THEY’RE there every year, at the back end of the annual Riverboat Days parade with vehicles and equipment along with other local emergency services.
But this past August long weekend, not many people would have known that members of Terrace Search and Rescue who were in the parade, on the water for the fire works and on the water for the Rotary Duck race as well, were also in the middle of one of their busiest and most challenging periods of the past several years.
Dave Jephson, a key and long serving member of Terrace Search and Rescue, reels off a list of call outs.
There was a recovery the Friday of the long weekend of a person killed in an industrial accident west of Terrace, a recovery in the middle of July of a pilot killed near Dease Lake when his plane crashed into a mountainside, and the search over the long weekend for a man who drowned in a lake south of Vanderhoof.
“We have a one-call system,” says Jephson. “What I do is send out one call and within minutes, it reaches 56 people.”
“Then it’s a matter of who responds and we then work out each team members training and capabilities depending upon what we need.”
Those assistance requests, Jephson adds, are examples of the geographic reach of Terrace Search and Rescue and of how its capabilities and activities extend beyond the definitions of those words in the name of the organization.
Over the years Terrace Search and Rescue has developed expertise in diving, swift water rescue, ice rescue and difficult terrain rescue and recovery.
When called by the RCMP the group receives a task number making it part of the grouping of emergency services gathered for the job at hand.
“That’s when we come under the [official] umbrella,” noted Jephson.
That helps cover expenses and provides for insurance for team members and assistance for equipment replacement.
One of the recent examples was a small team of long rope experts within Terrace Search and Rescue called in by the RCMP to assist with the recovery of a pilot from a Tsayta Aviation Services Beaver float plane killed near Dease Lake when his aircraft flew into a mountain.
Four team members first flew from Terrace to Telegraph Creek where they were met by a helicopter and a RCMP officer and then flown to the crash site and then lowered down to recover the body and bring it back, said Jephson.
The drowning recovery south of Vanderhoof at Arthur Lake began for Terrace Search and Rescue with a 7 a.m. phone call July 31, the Sunday of the August long weekend.
“This was after we had been at the fireworks until 3 a.m.,” said Jephson of having a boat on the Skeena River as a safety precaution during the late night display.
In Vanderhoof, two men the evening before, not wearing lifejackets, somehow ended up out of their boat on Arthur Lake and in the water.
“One, a 26-year-old, was having difficulty and his partner would dive under him to hold him up,” said Jephson.
But when that partner turned to grab the boat which was circling the pair with engine still running, and then turned back, the other was gone.
“Can you help with sonar,” said Jephson of the call received from Vanderhoof.
That resulted in three team members making the long drive to Vanderhoof beginning at 9:20 a.m. that Sunday morning and then south to the lake where they set off in a locally-provided freighter canoe to begin a grid pattern search of Arthur Lake using a sophisticated sonar device.
Not finding anything despite searching late into the evening, the Terrace team returned home, arriving back in the very early morning of hours of Monday, Aug. 1, B.C. Day.
Another team then set out that afternoon and was on the water by 7 a.m. the following morning, Tuesday, Aug. 2.
“That just shows you the determination and the good people we have,” said Jephson of the journeys made by the two Terrace teams.
The second team searched all day Aug. 2 until night fell, stayed in the area, and resumed the morning of Aug. 3 by dropping the sonar into the water in the hopes of finding images of the missing angler.
A RCMP dive team found the angler later in the morning of Aug. 3.
“And that’s fine.
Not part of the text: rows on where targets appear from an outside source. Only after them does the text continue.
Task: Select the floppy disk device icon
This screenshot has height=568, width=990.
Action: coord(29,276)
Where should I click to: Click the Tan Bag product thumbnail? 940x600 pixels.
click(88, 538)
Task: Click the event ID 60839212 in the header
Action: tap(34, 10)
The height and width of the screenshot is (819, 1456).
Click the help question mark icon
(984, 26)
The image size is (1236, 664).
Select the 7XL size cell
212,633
We’re not there for the glory. The closure is when he’s with his family. That’s why we do this,” Jephson said.
The same principle is in play when the team takes part in searches that aren’t official ones.
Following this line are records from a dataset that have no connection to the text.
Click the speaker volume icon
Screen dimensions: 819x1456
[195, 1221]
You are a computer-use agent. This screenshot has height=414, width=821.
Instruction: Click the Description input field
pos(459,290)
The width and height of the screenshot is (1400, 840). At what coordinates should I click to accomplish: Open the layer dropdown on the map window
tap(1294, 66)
Although the drop down sonar is effective by rotating 360 degrees in the water on a grid pattern to provide images for further examination, Terrace Search and Rescue now has its eye on a sonar tow fish variety.
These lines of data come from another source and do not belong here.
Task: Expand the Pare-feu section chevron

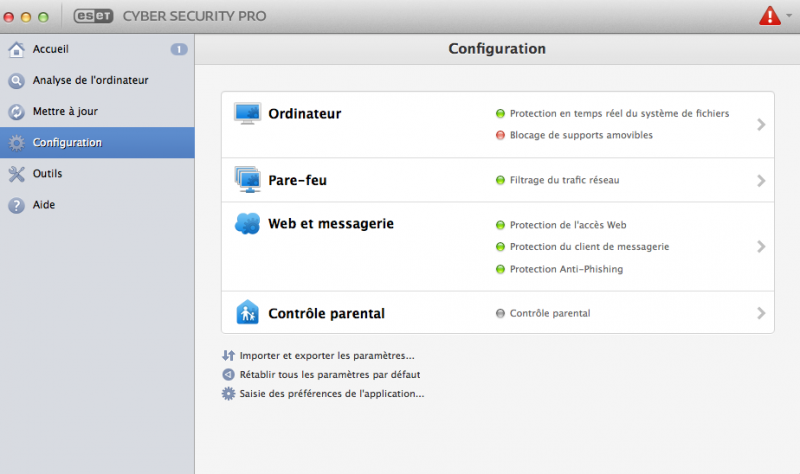Action: point(761,181)
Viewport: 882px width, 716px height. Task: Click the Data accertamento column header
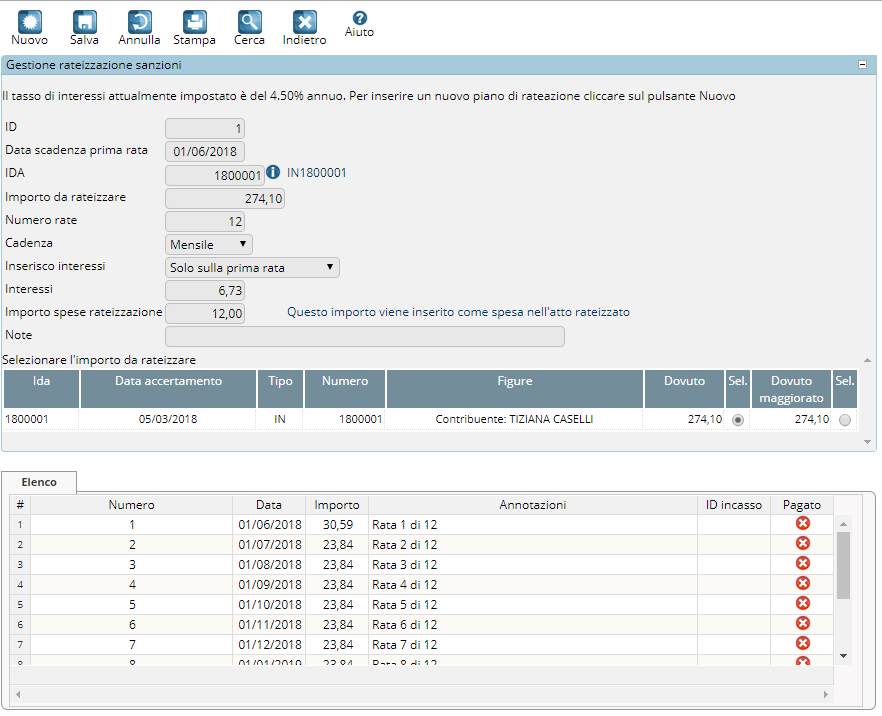click(168, 381)
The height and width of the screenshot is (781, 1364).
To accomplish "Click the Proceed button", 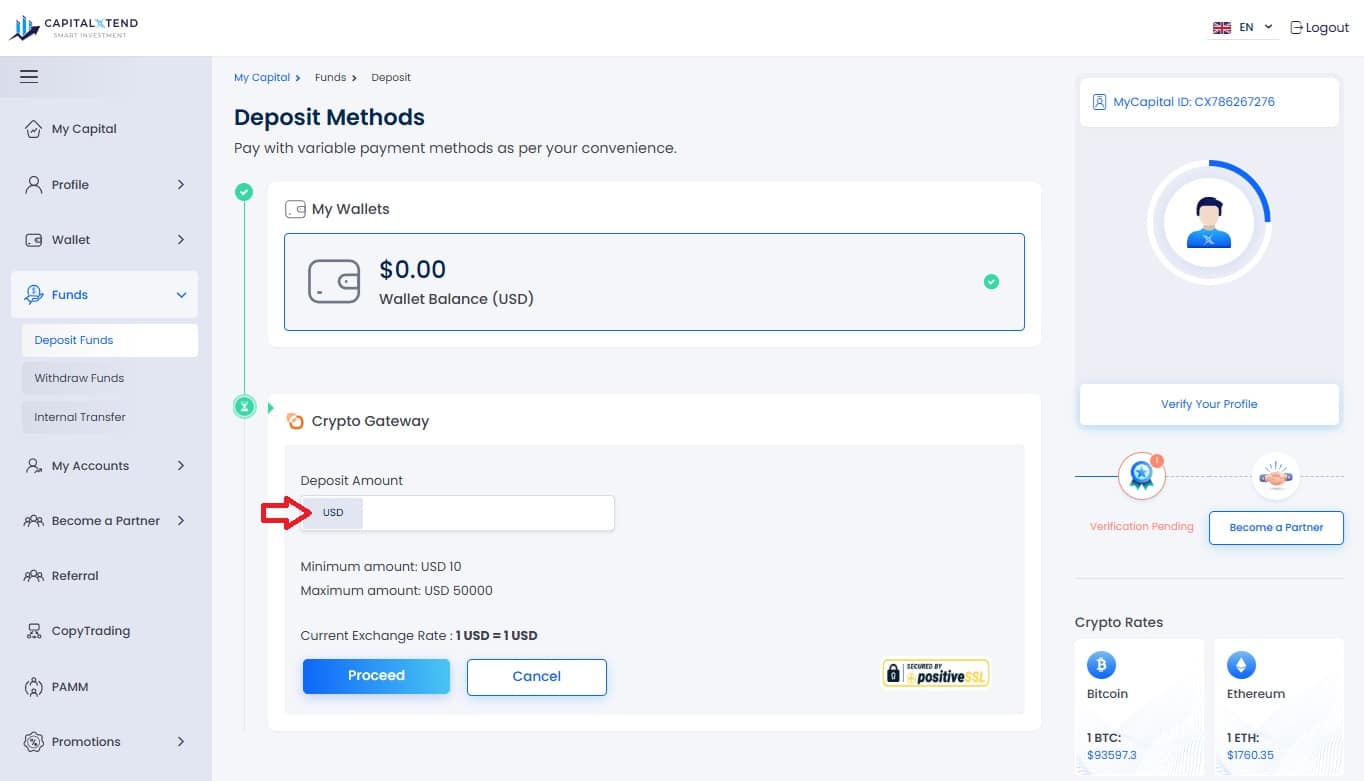I will point(376,676).
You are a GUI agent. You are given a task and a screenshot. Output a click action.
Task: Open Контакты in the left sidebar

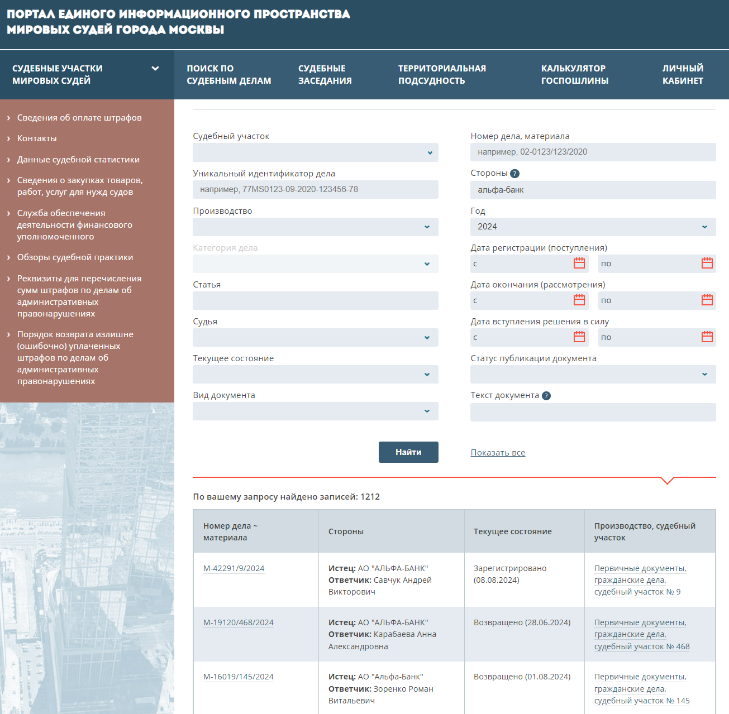coord(37,138)
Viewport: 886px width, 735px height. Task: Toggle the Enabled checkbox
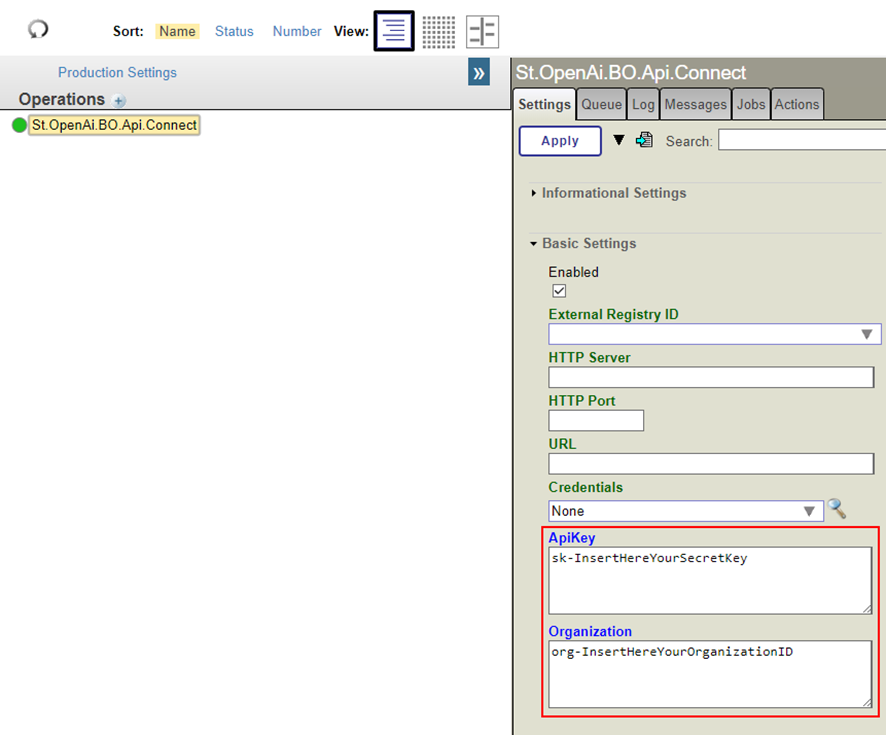point(559,291)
It can be used in much deeper water than the current one and provides searchers with a wider search pattern using side scan technology.
Jephson describes it as a complement to a newly-purchased remote operating vehicle which can descend as deep as the towfish, 1,000 feet, and has a light and a camera and a gripper to retrieve objects.
“We could just cover more area,” he said. It costs upwards of $50,000, depending upon the model chosen, and Terrace Search and Rescue has begun raising money for its purchase.